En cuanto a esto último, te cuento que, *el tolueno funde el acrílico*. Se le utiliza para pegar los materiales acrílicos, es tan eficiente cómo el cloroformo para esto.

Saludos:


----------



## fernandob (Sep 18, 2008)

hola, a quien pregunto:

pones que necesitas que la pista de cobre haga de disipador .

y como no me suelo dejar llevar por elcamino que otros proponen te pregunto:
para que ?

para que tenes que usar esa parte de la pista como disipador ?
circula mucha corriente por ella ?
o queres apoyarle algo que calienta.

en ambos casos tenes soluciones logicas mas sencillas que atacar a la pobre placa con las armas quimicas de bin laden .

saludos


----------



## Ardogan (Sep 18, 2008)

La placa es para utilizar el integrado L6206N, que son un par de puentes H integrados en un mismo dispositivo.



> pones que necesitas que la pista de cobre haga de disipador . para que ?



Para ser respetuoso de la hoja de datos del dispositivo (ver páginas 17 y 18), y que la temperatura no me cocine el integrado



> para que tenes que usar esa parte de la pista como disipador ?
> circula mucha corriente por ella ?



La pista es el plano de masa (bastante similar al que se observa en la placa de evaluación del mencionado dispositivo). 
Corriente un par de amperes, pico de 3 A.



> en ambos casos tenes soluciones logicas mas sencillas que atacar a la pobre placa con las armas quimicas de bin laden .



Ya me compré el thinner (por ser fácil de conseguir en la ferretería amiga), lo abrí y todavía estoy volando en la nube psicodélica del neologismo imperialista posliberal hipotecario subprime global.
Paz y amoorrrrrr, díganle no al tolueno (eso se lo dejo a bombita rodríguez).
Mañana pruebo, si no aparezco no me esperen.
[/quote]


----------



## electroaficionado (Sep 18, 2008)

Creo que esta de mas decir que abras la ventana...

Fijate que dice que la inhalacion deliberada es perjudicial para la salud. Si lo inhalas sin querer no pasa nada... 

Igual con tinher no creo que logres mucho más que volar un poco (vamos que no es para tanto, nunca pintaron algo con sintetico che!)

Proba un removedor como la gente.

Saludos.


----------



## fernandob (Sep 19, 2008)

ahora si que a mi me agarro la duda......

no comprendo del todo , pero supongo que es por la corriente., si es asi puedo bajar la R y por lo tanto el calor con estañar las pistas.

ahora bien , si el asunto es que el lomo o sea la parte de abajo del chip se calienta ......esta contra la fibra o el pertinax.......la isla grande de cobre queda del otro lado salvo que sea SMD .

yo he aprendido a haccerle disipadores hasta a los BC337    asi que no veo como no pueda hacerle algo con aluminio a este bicho .

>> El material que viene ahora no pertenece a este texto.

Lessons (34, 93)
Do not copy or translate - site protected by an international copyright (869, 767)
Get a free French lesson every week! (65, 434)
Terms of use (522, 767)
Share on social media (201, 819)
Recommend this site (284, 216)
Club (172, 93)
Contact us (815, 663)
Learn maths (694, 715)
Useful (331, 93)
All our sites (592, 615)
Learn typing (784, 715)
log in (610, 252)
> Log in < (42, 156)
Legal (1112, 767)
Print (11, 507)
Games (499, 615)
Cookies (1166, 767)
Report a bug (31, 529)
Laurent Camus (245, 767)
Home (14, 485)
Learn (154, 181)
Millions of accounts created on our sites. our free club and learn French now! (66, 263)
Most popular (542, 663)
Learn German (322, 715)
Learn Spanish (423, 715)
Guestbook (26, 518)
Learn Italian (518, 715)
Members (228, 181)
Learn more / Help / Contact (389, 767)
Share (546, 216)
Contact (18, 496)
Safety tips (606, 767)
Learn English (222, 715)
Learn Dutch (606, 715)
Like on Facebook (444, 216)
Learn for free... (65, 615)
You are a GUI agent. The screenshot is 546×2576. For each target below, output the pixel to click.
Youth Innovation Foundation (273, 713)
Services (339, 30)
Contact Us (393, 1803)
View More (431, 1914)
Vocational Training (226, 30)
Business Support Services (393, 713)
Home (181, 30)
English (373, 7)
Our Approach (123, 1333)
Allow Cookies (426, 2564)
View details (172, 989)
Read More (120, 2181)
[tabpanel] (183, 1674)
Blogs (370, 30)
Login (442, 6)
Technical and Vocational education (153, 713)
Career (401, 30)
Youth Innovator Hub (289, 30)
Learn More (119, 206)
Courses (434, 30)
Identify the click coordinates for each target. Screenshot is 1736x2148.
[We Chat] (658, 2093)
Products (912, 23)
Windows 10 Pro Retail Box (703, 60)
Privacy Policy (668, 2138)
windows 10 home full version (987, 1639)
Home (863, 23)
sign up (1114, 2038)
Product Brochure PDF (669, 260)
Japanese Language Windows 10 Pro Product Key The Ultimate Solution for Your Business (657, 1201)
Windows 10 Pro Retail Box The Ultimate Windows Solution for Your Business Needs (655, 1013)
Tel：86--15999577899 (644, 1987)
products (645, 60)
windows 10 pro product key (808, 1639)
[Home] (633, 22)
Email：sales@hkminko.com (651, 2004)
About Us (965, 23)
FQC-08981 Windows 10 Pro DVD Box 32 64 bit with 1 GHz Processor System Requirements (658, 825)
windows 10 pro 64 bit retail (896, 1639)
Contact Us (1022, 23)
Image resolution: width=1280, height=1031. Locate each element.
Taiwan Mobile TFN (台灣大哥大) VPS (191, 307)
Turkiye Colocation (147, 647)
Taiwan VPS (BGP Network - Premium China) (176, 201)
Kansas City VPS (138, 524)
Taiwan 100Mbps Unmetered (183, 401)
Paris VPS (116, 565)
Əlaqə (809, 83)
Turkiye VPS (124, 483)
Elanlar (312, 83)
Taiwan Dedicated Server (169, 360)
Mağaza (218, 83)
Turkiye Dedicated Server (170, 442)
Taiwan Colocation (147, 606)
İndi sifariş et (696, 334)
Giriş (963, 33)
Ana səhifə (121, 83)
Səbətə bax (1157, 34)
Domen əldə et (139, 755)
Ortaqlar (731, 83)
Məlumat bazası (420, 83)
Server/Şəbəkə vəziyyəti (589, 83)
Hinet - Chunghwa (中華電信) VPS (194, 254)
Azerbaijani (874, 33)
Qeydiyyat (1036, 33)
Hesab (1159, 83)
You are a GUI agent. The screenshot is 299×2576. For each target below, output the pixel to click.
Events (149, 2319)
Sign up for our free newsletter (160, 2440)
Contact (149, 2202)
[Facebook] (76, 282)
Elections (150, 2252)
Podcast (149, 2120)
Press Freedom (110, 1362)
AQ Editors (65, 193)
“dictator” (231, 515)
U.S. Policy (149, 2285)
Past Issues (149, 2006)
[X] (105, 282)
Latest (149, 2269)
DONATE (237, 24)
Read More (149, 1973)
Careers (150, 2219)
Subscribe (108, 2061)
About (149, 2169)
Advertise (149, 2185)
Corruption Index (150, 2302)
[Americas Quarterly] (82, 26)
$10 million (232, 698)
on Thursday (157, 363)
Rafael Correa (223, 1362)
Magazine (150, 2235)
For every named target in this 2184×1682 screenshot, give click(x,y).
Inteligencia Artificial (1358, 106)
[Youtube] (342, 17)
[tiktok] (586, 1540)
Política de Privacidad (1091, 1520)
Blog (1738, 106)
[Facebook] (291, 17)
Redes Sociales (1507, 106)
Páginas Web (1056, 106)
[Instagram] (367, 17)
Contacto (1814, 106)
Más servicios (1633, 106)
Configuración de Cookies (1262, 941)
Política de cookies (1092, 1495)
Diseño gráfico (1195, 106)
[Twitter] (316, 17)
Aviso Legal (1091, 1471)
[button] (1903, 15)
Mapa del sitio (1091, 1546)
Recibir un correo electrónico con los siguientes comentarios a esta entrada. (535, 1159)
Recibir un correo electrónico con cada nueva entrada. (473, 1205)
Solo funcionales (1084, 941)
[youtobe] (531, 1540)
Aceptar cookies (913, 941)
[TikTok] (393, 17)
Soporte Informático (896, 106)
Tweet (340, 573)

pero no comprendi del todo la funcion de esa isla asi que no se con que pegarle.

saludos


----------



## mcrven (Sep 19, 2008)

electroaficionado dijo:
			
		

> Creo que esta de mas decir que abras la ventana...
> 
> Fijate que dice que la inhalacion deliberada es perjudicial para la salud. Si lo inhalas sin querer no pasa nada...
> 
> ...



Electro... Te sugiero un experimento:

Toma un bote metálico, de los que se utilizan para papeleras o algo similar, me refiero a uno de unos 8 l. de capacidad y, más alto que ancho, cilíndrico pues y, completamente abierto por un lado.
Dentro le dejas caer unos 5 cc de thinner y los dejas secar unos 20" o 30".
Mientras abres las ventanas, cómo decís vos y, luego de eso y desde una cierta distancia, lanza un fosforo encendido dentro del bote.

Luego me cuentas...

Saludos:


----------



## Ardogan (Sep 19, 2008)

Bueno, con el thinner parece que sale, pero cuesta.
Con el removedor de pintura en gel la cosa anduvo mejor. Se aplica con un pincelito, se deja unos minutos, se saca con una espátula y después con un trapo húmedo (y ahí se ve que sale algo verdoso, que espero sea el acrílico).
Así que me quedo con el removedor. No probé con tolueno. Escribí a los fabricantes (un poco tarde), y me dijeron que sale con xileno. Qué es, cómo se vende, y en donde, ni idea.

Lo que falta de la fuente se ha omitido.